Directive => Update the listing below by changing "click coordinates" to "tap coordinates" and leaving every other part as it is. Don't include the pictures in your answer.

Item-finding records:
↓

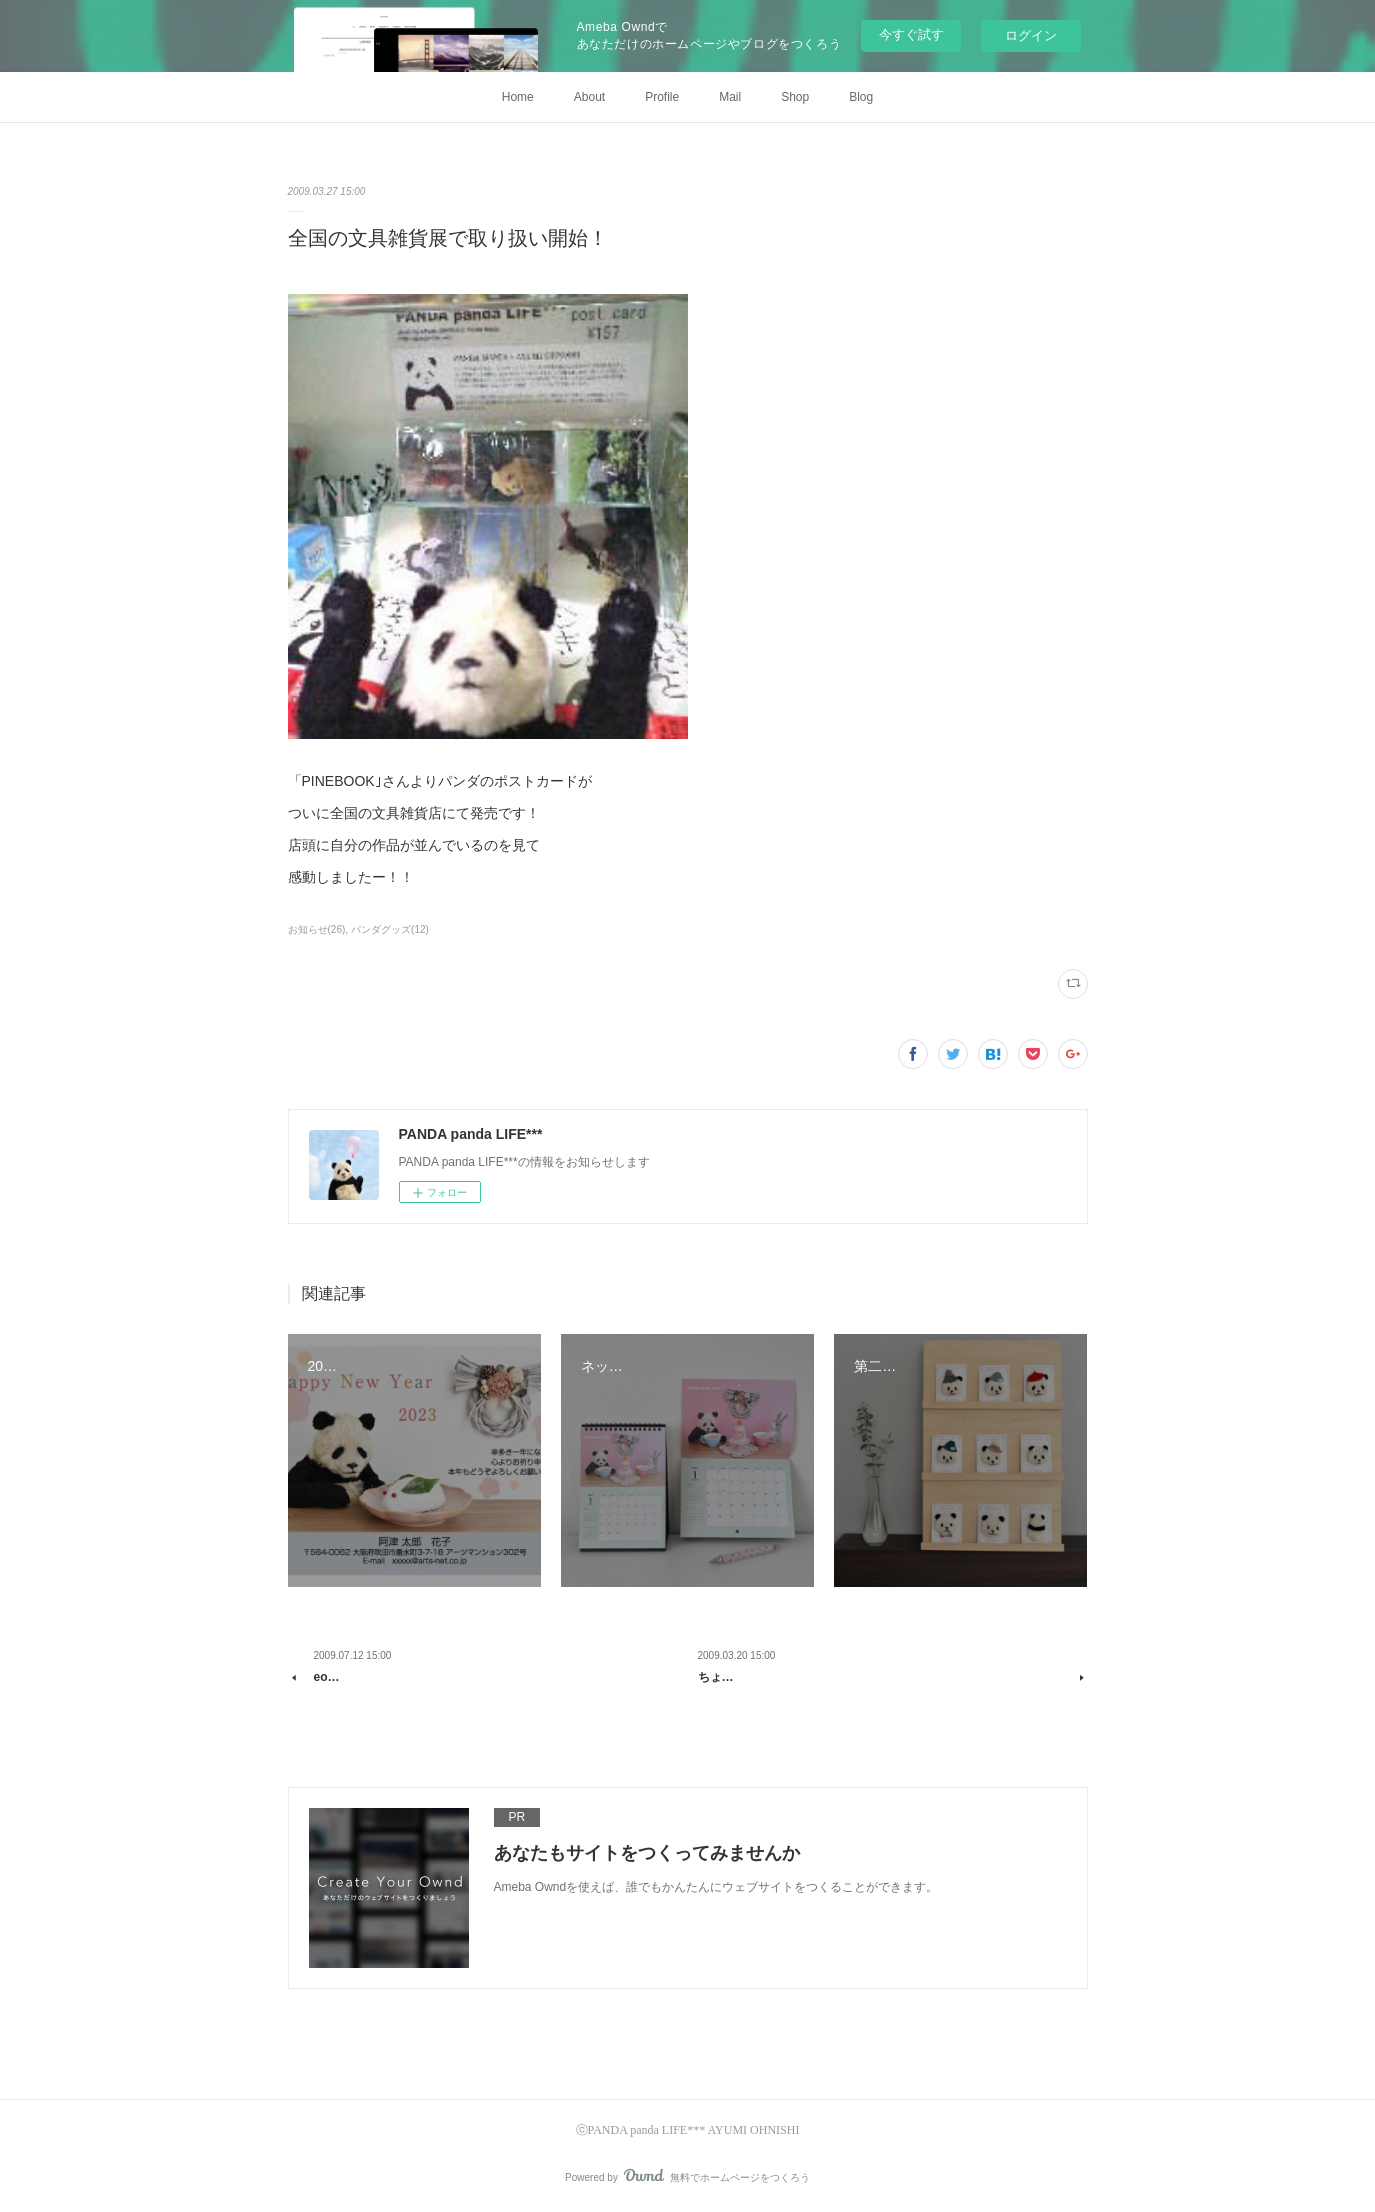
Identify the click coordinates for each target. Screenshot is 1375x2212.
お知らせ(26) (317, 929)
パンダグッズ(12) (390, 929)
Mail (730, 97)
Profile (662, 97)
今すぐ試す (911, 34)
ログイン (1031, 35)
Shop (795, 97)
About (589, 97)
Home (518, 97)
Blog (861, 97)
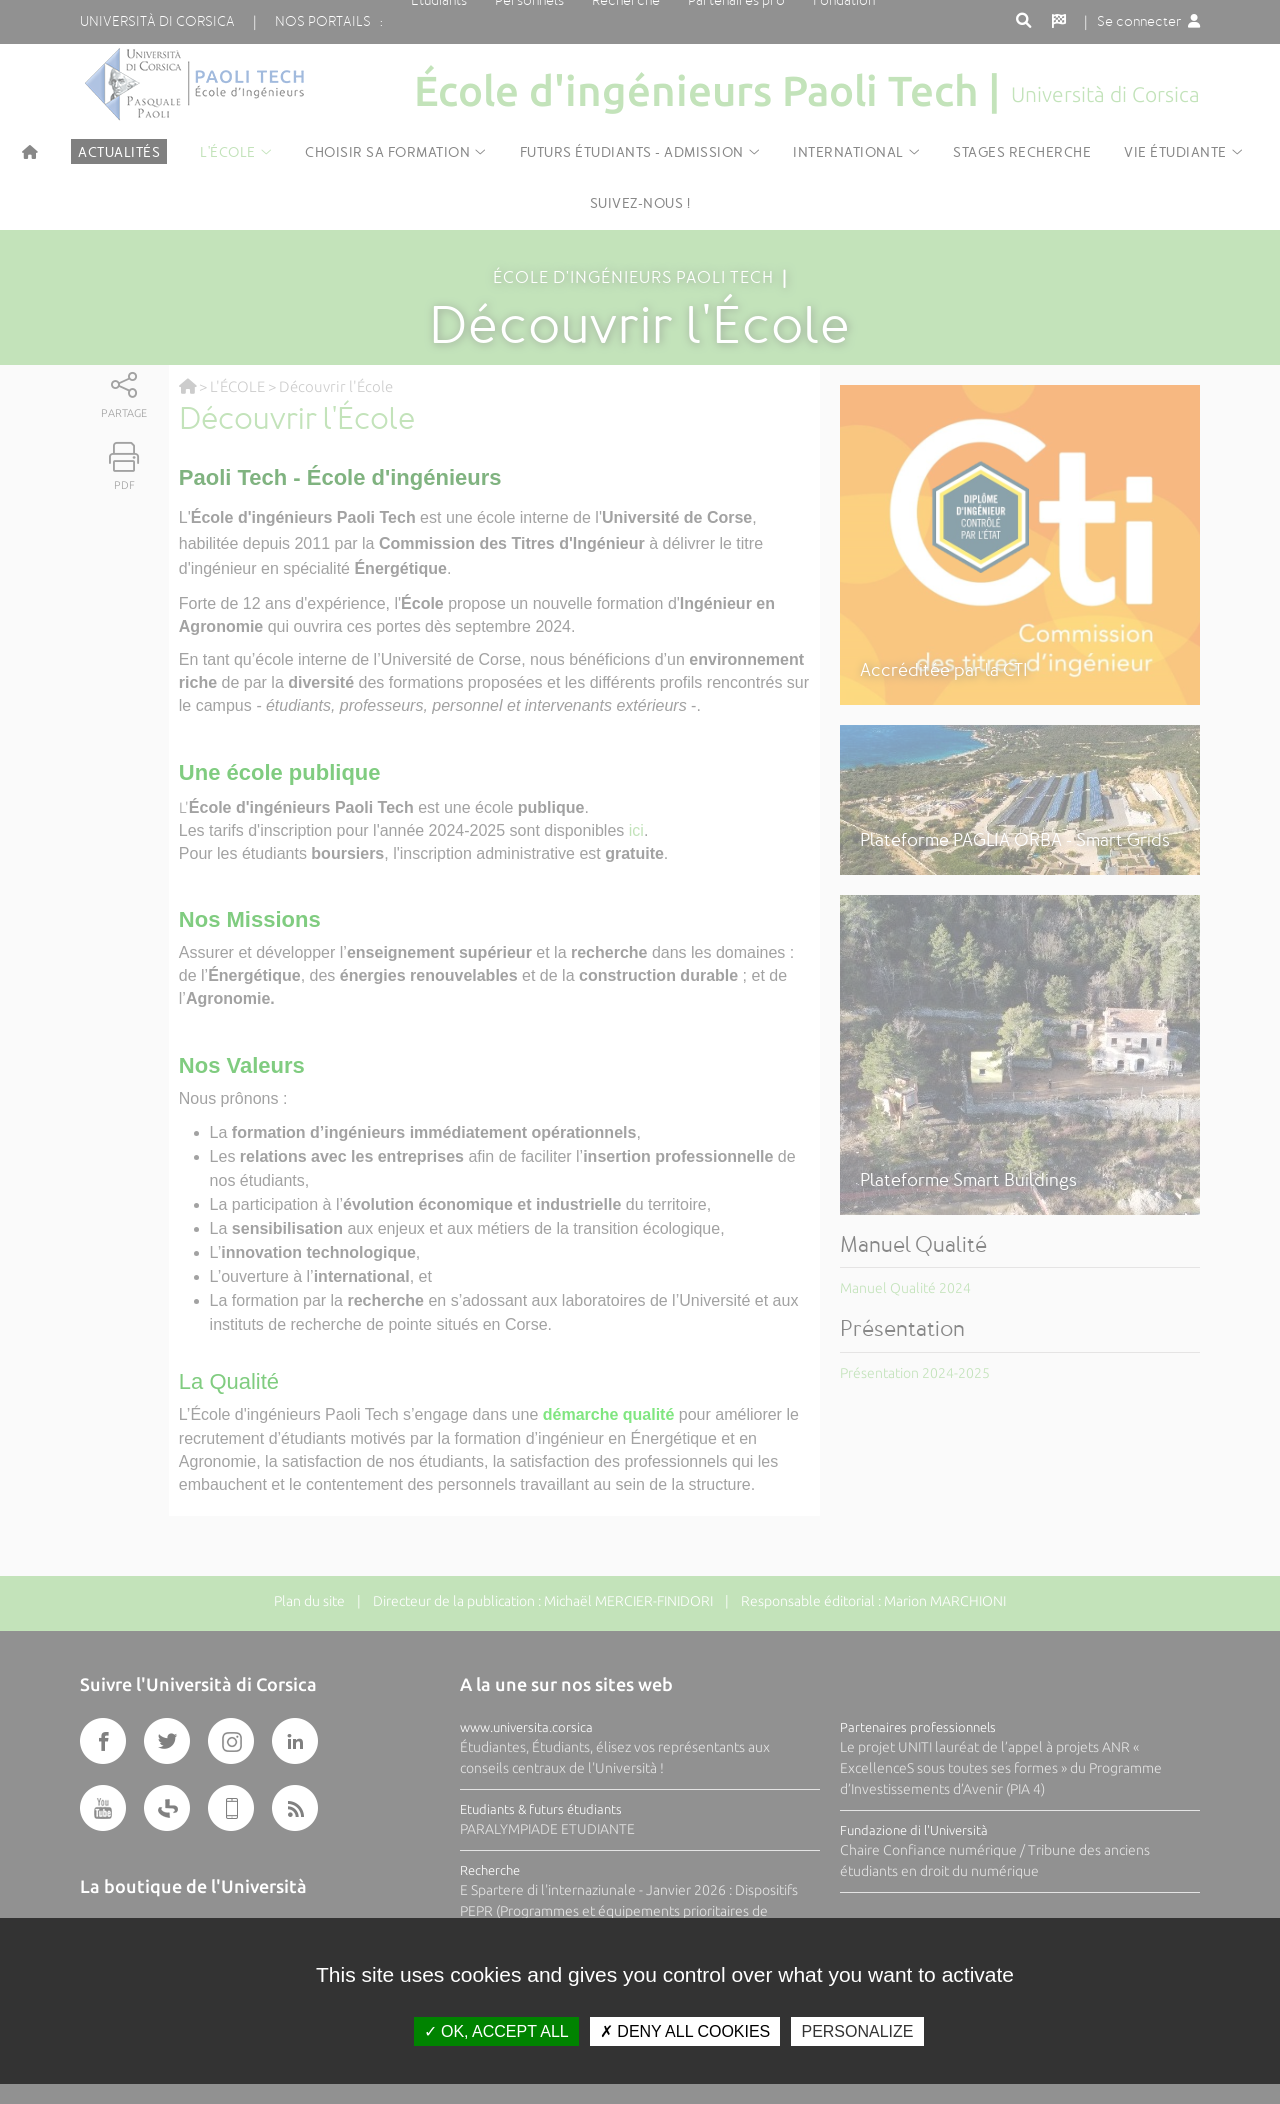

↑

Output for this exercise =>
Identify the tap coordinates for each target. Screenshot is 1375x2212.
お知らせ(26) (317, 929)
パンダグッズ(12) (390, 929)
Mail (730, 97)
Profile (662, 97)
今すぐ試す (911, 34)
ログイン (1031, 35)
Shop (795, 97)
About (589, 97)
Home (518, 97)
Blog (861, 97)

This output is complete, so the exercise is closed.